Figure 3. 4F pre-treatment decreases the activation of NF-κBp65 and nuclear translocation of activated NF-κBp50 in LPS-treated MDMs

(A) Western blots for IκBα and p-IκBα. 4F treatment decreased IκBα and inhibited LPS-stimulated p-IκBα. (B) Phosphorylation of NF-κBp65 in MDMs treated with LPS (1µg/ml) for 5min was determined by flow cytometry. Representative histograms show an increase in p-NF-κBp65 on LPS stimulation (black line) compared to resting cells (dotted line) in vehicle-treated MDMs (upper panel). Such an increase was not seen in 4F-treated cells (lower panel). Gray histograms represent cells treated with control antibody. (C) In the absence of LPS, p-NF-κBp65 was similar in MDMs pre-treated with vehicle (V) and 4F. Addition of LPS to vehicle pre-treated cells (V+LPS) revealed a significant (*p<0.05) increase in p-NF-κBp65 compared to vehicle alone. In contrast, p-NF-κBp65 was not increased by LPS in 4F pre-treated cells (4F+LPS). Results from five independent donors are presented. (D) Data from (B) expressed as MFI of pNF-κBp65. 4F-treated MDMs show significant decrease in MFI compared to vehicle treated MDMs (n=5, *p<0.05). (E) Nuclear transport of activated NF-κBp50 was quantitated by ELISA in MDMs treated with LPS (1µg/ml) for 60min. 4F pre-treatment significantly decreased nuclear translocation of activated NF-κBp50. Data are means ± SEM (n=5; *p<0.05 compared to unstimulated vehicle pre-treated cells, ^#p<0.05 compared to LPS-stimulated vehicle pre-treated cells). (F) and (G) MDMs pre-treated with 4F (white bars) or vehicle (black bars) were treated with LPS (1µg/ml) or LTA (1µg/ml) for 6hr. IL-6 (F) and TNF-α (G) levels in conditioned media were determined by ELISA. Data are means ± SEM (n=6; *p<0.05 compared to respective vehicle controls).

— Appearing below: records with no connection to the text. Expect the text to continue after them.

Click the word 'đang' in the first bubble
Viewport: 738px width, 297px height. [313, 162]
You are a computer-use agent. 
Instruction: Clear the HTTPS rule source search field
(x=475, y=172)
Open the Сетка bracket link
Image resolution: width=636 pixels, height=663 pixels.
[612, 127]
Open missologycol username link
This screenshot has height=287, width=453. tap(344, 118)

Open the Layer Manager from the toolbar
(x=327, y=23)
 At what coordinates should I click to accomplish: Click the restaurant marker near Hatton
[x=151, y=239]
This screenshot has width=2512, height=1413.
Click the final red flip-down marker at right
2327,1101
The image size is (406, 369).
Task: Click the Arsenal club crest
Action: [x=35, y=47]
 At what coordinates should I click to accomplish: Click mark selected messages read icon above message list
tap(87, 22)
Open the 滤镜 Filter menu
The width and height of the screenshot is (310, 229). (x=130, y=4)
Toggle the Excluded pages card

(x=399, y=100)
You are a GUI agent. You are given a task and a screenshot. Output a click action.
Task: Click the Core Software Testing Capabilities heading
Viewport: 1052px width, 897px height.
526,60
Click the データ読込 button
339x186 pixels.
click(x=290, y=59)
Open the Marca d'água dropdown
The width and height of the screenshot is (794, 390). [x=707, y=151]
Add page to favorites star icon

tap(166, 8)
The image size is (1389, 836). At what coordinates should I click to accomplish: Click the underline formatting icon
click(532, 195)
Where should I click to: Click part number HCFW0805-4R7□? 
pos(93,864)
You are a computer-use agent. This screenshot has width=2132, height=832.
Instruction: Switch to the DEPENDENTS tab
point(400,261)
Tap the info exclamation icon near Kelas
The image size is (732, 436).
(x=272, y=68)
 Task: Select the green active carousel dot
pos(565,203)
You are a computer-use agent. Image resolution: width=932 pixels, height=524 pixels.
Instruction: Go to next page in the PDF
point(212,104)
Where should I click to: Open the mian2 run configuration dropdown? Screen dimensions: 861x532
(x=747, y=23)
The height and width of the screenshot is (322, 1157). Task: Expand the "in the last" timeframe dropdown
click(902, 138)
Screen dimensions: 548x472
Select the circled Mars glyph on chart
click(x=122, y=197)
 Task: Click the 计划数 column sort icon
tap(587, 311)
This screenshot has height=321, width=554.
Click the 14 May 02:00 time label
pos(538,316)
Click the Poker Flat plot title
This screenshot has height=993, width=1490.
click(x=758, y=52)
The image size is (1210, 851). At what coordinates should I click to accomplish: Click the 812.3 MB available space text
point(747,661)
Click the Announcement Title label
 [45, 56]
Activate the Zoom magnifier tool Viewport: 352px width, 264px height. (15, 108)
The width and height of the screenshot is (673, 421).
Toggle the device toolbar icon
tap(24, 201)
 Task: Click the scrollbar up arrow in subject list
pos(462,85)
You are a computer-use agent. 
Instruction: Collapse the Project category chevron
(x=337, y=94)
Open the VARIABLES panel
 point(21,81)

Figure 4. 4F decreases cell-associated cholesterol and caveolin-1, markers of lipid rafts, in MDMs

(A) 4F increases cholesterol efflux from MDMs. (B) 4F decreases cell-associated cholesterol (C) Immunoblot for caveolin-1 showing decreased caveolin-1 expression in 4F pre-treated MDMs compared to vehicle-treated (V) cells. (D) Analysis of band intensities revealed a significant reduction in caveolin-1 in 4F-treated MDMs. Data are means ± SEM (n=4, *p<0.05 compared to vehicle treatment).

Figure 5. 4F pre-treatment impairs LPS-induced TLR4 recycling

Vehicle (black circles) or 4F-treated (open circles) MDMs were stimulated with LPS (1µg/ml) for 0, 5, 15, 30 60 and 120min. The MFI for cell surface TLR4 was determined at each time point. MDMs from three different donors were examined. A representative graph of MFI for TLR4 as a function of time is shown. LPS stimulation of vehicle-treated MDMs shows the well established decrease of surface TLR4 (MFI) at early time points and an increase at later time points indicating TLR4 recycling. 4F treatment, however, not only decreases overall TLR4 (MFI) but also abolishes the cell’s capacity to recycle TLR4. **p=0.002 compared to vehicle treated MDMs.

Figure 6. Proposed mechanism for 4F-mediated inhibition of the TLR signaling pathway

LPS induces the recruitment of TLR4 to lipid rafts which forms a functional complex with CD14 leading to the activation of NF-κB. 4F treatment of cells disrupts lipid rafts thus preventing the formation of the TLR4-CD14 complex and activation of cells by LPS. LPS may still bind to phospholipids (PLs) in the membrane but due to disruption of the lipid rafts, a functional ligand-receptor complex formation is impaired.